D&C 164: My Response to John-Charles Duffy

Concerning my interpretation of the compromise underlying D&C 164, I’ve found my understanding to be in keeping with the understandings of the delegates and leaders I’ve interviewed here at World Conference in Independence. However, I have found that many folks on the internet don’t share this interpretation for various reasons, as we’ve illustrated in discussions here at SaintsHerald. I want to address a very thoughtful response that John-Charles Duffy posted on his excellent blog, Liberal Mormon Spirituality. You can read his post here.

Because of its deliberate ambiguity, D&C 164, as written, could be open to all sorts of wide-ranging interpretations — and I agree that a reader will have few clues to favor the interpretation I’ve presented (in my own commentary that John-Charles cites) over and above many other, much less positive interpretations. I’m confident in my interpretation because I’m working from the context of the goals of the leadership and membership. The document was necessary for several reasons of process, but its text deliberately fails to speak to the underlying goals of that process. In regards to the explicit topic underlying the process it addresses, the text of the document is essentially marginal.

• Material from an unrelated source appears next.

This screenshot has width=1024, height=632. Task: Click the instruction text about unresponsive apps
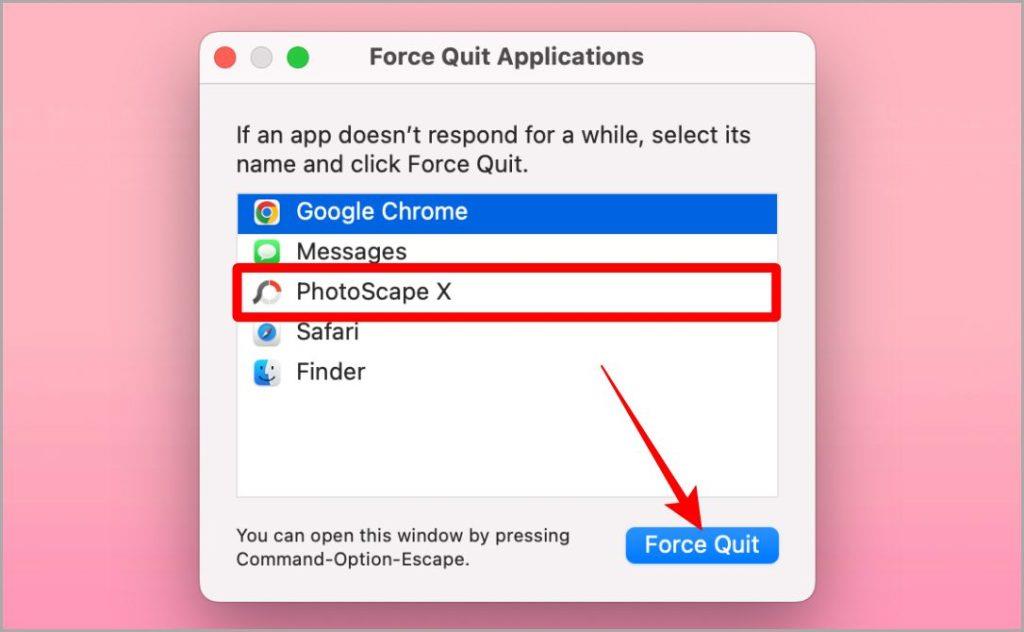tap(493, 150)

There’s fairly good precedent in the RLDS tradition for history-making revelations concerning inclusiveness to be doughty, unpoetic, administrative, and mixed in their tone. I had hoped last year for the twenty-fifth anniversary of Section 156 to quote language that might continue to inspire today. Instead, after a bunch of administrative actions, the section eventually says, “do not wonder that some women of the church are being called to priesthood responsibilities” — which reads almost like the idea is being snuck in. Likewise, as wonderful as it is that the revelation which confirmed priesthood ordination for blacks (Section 116) was received 113 years before LDS Official Declaration #2, its text today is horribly disappointing. While it affirms “it is expedient in me that you ordain priests unto me of every race,” it nevertheless cautions: “be not hasty in ordaining men of the negro race.” (Gee, thanks!) So, yes, I anticipate that in the year 2123 (113 years from today) when the LDS Church finally turns its back on discrimination against gay people, the text of Official Declaration #5 will be much more poetic than D&C 164 is today.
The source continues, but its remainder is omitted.